■ Assignment ■
Repeat only the lines below from the one containing "Click the Upload arrow toolbar button" through the one containing "This screenshot has height=560, width=1280.", inclusive, exactly as written.

[Saved entries]

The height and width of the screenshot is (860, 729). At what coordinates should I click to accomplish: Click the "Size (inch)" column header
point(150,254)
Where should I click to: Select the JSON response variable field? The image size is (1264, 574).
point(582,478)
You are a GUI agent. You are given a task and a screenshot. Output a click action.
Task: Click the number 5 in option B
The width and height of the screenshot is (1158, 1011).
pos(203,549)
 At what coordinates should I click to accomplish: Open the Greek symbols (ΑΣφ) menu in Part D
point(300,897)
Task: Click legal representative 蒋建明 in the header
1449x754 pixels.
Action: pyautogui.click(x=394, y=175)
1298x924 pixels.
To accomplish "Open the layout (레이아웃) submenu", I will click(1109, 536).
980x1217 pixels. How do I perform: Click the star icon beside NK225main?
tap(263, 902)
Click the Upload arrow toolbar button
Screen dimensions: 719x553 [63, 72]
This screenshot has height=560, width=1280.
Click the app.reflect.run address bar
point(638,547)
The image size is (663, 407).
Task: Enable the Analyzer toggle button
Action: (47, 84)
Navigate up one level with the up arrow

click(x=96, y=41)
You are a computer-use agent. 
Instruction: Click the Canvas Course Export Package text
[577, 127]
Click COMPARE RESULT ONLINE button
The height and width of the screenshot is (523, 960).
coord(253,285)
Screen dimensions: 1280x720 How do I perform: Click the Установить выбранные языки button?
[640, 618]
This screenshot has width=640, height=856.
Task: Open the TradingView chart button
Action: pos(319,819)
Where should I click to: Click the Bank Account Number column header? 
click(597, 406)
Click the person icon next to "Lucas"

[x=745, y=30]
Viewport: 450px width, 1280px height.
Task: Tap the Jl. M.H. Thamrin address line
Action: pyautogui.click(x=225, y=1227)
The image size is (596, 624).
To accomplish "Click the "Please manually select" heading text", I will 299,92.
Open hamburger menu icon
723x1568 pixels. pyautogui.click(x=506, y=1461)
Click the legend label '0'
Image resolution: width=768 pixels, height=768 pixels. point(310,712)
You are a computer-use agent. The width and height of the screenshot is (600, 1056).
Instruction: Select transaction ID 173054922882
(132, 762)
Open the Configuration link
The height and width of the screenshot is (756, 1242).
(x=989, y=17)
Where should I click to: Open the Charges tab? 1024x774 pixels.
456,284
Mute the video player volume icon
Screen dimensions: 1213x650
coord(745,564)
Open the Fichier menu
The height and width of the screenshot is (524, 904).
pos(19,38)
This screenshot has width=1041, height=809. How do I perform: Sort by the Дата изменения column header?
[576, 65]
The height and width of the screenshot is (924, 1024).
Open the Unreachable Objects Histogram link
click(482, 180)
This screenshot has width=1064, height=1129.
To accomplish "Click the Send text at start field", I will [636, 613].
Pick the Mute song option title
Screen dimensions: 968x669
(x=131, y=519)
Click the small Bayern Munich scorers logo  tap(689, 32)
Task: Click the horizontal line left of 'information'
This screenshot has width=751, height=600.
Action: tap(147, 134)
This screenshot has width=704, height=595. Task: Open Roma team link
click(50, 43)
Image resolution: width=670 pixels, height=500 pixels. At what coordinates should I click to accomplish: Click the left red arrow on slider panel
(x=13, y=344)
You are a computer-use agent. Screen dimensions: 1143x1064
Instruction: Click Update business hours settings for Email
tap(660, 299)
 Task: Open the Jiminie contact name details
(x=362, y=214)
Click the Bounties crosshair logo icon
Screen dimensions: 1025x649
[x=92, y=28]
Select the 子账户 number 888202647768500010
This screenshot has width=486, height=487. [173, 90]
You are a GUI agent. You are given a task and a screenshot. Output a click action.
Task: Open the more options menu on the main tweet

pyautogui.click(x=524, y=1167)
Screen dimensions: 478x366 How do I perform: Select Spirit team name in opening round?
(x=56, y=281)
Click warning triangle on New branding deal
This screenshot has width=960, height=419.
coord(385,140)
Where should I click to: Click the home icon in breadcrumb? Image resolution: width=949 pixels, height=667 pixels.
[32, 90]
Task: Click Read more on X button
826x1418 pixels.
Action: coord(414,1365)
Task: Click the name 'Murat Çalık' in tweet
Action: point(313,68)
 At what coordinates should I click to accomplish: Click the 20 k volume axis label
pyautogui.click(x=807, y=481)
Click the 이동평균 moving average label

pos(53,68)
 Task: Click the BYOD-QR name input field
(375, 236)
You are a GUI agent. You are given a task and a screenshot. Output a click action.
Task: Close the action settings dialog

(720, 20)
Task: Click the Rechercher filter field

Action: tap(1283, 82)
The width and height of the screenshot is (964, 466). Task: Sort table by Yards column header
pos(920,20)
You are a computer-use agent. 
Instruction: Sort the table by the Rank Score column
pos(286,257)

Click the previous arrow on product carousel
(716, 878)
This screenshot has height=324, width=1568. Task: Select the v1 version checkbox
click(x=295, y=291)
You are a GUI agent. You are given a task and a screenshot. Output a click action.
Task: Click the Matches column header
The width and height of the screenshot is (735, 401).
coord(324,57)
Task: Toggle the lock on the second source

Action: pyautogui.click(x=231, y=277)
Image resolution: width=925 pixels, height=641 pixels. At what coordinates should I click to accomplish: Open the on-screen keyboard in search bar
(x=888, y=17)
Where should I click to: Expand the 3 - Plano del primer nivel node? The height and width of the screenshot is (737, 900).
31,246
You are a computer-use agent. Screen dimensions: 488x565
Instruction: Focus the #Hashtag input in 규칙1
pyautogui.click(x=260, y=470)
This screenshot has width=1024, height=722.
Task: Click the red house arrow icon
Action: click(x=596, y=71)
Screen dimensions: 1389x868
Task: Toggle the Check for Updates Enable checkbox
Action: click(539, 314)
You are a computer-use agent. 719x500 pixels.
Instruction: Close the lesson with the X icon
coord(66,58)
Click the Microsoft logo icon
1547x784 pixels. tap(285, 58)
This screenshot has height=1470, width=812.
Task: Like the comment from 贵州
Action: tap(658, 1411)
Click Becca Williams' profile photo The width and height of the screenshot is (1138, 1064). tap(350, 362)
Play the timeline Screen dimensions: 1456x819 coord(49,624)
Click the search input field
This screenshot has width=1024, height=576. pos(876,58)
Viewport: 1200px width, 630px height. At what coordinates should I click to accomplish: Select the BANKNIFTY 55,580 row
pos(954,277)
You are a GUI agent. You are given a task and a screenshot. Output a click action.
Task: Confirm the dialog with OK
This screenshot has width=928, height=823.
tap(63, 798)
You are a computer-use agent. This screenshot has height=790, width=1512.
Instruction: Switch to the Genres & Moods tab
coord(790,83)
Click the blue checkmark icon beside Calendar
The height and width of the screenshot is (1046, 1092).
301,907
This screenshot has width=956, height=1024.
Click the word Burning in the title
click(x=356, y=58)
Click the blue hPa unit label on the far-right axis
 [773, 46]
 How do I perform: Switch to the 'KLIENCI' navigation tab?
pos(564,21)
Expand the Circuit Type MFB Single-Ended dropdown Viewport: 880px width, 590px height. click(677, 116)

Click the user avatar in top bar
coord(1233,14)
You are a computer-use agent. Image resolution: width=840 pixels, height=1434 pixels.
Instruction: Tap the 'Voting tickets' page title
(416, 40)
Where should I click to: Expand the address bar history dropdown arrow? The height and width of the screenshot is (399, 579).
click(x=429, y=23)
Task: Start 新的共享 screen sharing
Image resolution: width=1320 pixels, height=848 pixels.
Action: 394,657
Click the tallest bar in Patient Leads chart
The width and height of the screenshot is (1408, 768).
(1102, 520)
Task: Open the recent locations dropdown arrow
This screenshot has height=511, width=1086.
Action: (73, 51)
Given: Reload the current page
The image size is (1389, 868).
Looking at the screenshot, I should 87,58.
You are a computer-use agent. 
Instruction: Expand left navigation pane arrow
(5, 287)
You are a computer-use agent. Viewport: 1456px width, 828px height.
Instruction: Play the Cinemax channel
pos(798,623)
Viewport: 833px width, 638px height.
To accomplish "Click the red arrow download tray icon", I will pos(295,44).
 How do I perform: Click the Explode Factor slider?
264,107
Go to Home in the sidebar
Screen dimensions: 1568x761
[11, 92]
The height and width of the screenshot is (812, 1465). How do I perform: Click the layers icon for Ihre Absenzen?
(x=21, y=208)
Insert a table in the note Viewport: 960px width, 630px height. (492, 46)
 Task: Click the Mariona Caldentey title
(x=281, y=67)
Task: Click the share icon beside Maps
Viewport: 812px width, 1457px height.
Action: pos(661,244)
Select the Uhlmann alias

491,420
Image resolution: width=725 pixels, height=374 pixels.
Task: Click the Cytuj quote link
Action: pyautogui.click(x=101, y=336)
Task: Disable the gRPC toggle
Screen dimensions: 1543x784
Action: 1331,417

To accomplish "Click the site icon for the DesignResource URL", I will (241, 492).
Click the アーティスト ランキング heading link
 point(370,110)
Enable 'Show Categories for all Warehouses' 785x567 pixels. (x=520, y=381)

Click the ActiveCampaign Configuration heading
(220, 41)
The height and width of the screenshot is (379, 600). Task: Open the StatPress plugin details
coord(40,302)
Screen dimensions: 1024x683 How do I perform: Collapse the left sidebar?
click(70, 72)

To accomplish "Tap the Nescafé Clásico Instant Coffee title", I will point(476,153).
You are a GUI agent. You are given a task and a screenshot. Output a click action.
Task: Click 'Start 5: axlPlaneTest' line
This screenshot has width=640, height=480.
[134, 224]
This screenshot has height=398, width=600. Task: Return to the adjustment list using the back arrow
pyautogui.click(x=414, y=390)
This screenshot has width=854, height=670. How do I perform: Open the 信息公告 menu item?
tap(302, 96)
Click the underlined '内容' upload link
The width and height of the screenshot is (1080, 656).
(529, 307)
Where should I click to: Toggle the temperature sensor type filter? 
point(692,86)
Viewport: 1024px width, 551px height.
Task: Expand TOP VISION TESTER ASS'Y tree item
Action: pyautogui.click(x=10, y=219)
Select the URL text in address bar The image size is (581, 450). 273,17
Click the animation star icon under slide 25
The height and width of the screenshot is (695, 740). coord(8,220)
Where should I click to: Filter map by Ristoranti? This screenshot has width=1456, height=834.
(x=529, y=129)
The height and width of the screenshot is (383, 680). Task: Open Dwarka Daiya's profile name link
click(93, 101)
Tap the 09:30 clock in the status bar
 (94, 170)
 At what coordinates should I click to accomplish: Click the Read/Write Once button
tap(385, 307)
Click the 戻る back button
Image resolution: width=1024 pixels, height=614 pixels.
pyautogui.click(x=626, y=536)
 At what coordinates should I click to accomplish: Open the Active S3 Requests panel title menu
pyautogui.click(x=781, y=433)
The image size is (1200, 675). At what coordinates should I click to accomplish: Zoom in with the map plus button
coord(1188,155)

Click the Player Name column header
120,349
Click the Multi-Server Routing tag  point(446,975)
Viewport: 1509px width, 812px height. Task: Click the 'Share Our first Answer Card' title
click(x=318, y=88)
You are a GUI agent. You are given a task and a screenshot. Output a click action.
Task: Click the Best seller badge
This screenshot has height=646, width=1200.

■ Solved problem ■
Click the Upload arrow toolbar button
Screen dimensions: 719x553 [63, 72]
This screenshot has height=560, width=1280.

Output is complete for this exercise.